== Problem to work on ==
Exactly the lines from the one with "For every named target in this 1904×1950" through the final line of the listing below should appear in the answer, and no others.

= Beginning of Section =

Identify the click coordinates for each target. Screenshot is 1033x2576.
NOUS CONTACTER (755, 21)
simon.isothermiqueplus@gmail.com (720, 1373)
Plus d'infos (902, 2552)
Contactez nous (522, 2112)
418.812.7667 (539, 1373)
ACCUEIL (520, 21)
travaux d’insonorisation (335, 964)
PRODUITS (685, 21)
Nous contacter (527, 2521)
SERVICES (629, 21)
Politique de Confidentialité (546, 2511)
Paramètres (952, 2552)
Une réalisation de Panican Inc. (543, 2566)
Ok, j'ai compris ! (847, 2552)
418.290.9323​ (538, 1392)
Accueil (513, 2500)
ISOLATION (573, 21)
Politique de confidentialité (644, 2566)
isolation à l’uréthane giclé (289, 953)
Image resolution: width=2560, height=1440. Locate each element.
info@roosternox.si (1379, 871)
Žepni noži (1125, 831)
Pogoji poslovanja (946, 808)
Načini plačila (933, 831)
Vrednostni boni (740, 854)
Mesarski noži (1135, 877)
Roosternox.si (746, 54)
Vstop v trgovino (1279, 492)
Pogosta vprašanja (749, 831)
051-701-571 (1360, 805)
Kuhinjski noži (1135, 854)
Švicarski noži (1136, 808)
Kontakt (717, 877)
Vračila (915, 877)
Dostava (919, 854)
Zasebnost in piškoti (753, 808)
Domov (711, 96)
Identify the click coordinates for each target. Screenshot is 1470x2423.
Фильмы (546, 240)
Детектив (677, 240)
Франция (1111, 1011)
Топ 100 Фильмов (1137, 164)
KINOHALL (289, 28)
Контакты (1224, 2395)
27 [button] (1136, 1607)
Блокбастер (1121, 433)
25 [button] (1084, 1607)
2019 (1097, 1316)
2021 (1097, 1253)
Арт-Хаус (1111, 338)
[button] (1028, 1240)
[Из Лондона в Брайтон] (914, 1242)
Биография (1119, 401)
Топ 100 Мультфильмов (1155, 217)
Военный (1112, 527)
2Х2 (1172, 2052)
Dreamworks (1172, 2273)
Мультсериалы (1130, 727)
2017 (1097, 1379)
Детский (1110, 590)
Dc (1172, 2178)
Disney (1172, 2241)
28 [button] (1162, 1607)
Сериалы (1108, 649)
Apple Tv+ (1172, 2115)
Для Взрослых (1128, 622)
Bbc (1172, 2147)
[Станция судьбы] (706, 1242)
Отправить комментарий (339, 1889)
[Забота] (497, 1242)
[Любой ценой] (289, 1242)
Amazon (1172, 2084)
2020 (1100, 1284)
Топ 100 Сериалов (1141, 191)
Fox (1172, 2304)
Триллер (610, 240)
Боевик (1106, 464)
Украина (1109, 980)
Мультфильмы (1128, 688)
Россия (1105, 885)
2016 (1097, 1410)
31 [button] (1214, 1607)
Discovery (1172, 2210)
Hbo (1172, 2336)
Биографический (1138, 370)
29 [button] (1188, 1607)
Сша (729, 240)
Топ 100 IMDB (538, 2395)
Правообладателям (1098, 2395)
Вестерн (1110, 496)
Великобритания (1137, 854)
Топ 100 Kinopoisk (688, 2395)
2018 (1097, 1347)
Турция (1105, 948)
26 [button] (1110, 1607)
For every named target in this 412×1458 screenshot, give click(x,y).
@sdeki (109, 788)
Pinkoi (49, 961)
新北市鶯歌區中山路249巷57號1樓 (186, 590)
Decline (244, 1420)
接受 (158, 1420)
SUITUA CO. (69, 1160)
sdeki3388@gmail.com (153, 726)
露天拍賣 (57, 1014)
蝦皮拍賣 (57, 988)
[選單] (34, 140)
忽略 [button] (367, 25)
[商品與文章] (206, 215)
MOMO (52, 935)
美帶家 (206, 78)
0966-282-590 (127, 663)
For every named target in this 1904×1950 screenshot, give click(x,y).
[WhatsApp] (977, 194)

= End of Section =

== Output for this exercise ==
For every named target in this 1904×1950 screenshot, give click(x,y).
[WhatsApp] (977, 194)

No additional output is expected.